● DATA SUPPLIED
<<<<

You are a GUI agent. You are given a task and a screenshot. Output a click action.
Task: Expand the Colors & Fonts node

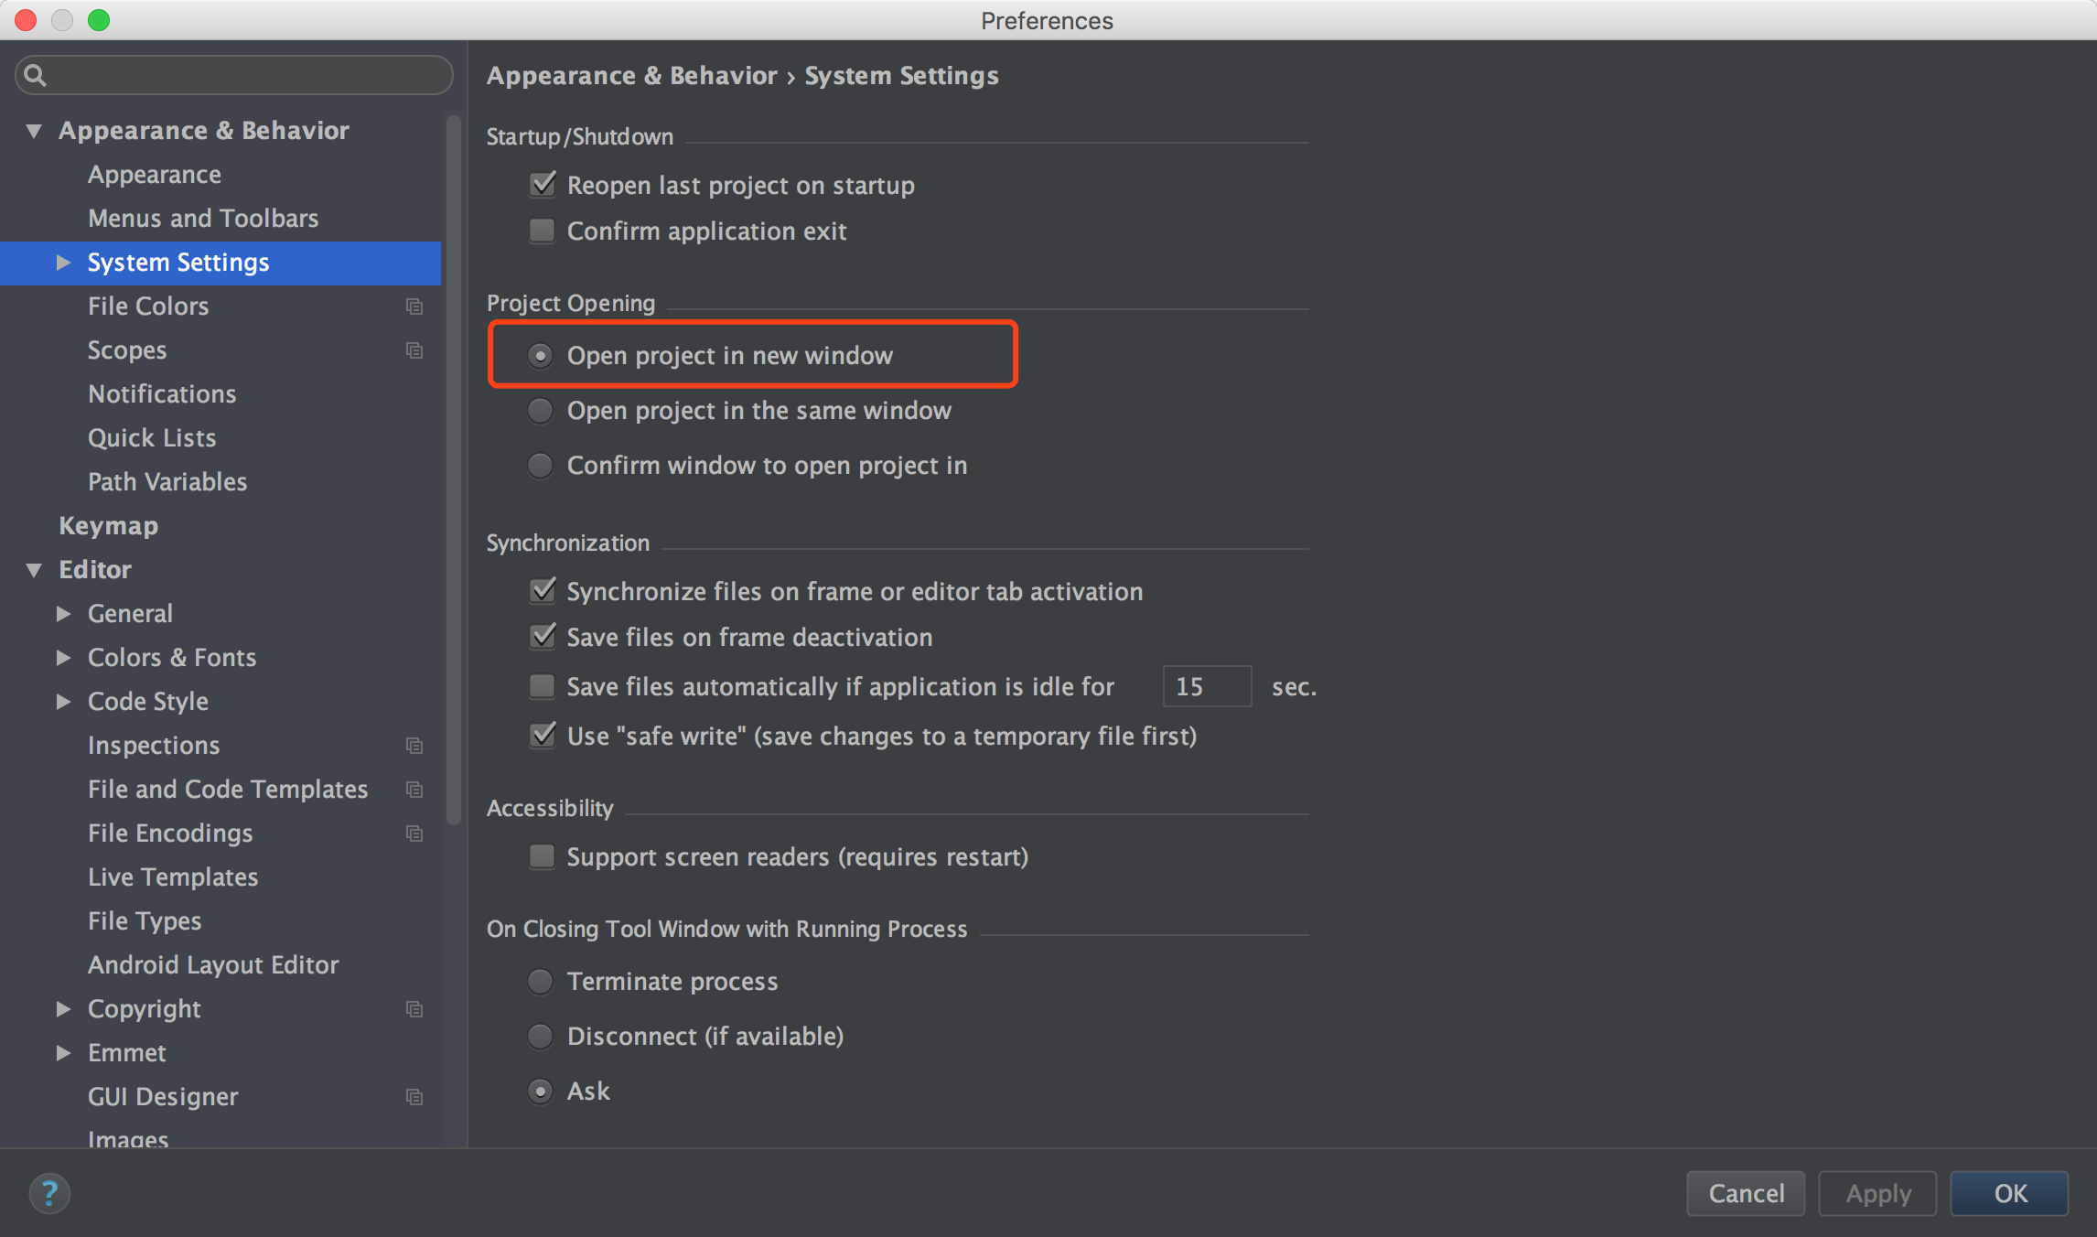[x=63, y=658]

>>>>
<<<<

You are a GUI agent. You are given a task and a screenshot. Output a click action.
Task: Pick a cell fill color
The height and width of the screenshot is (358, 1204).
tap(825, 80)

>>>>
<<<<

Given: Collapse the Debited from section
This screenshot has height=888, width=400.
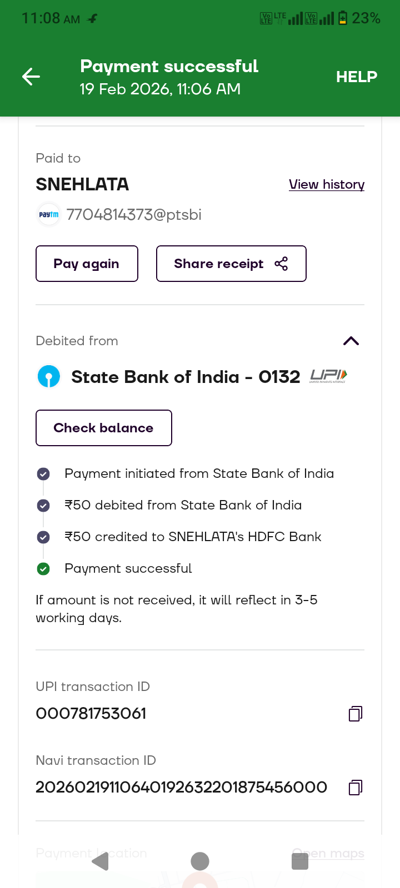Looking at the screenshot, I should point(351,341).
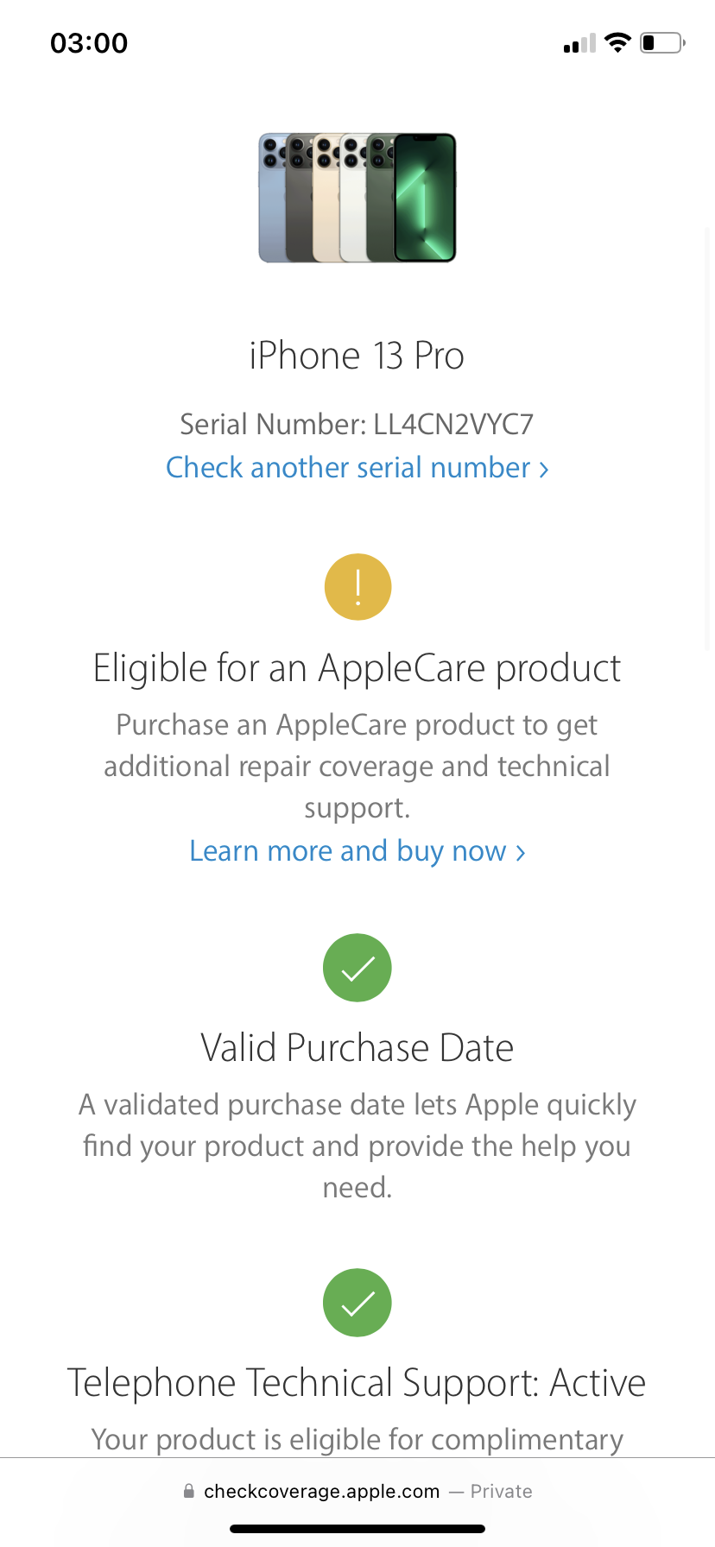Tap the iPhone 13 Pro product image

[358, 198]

>>>>

● TASK GOAL
How many lines in the items above contain the string "height", with case significant? Reply with the number alone.

● CORRECT RESULT
2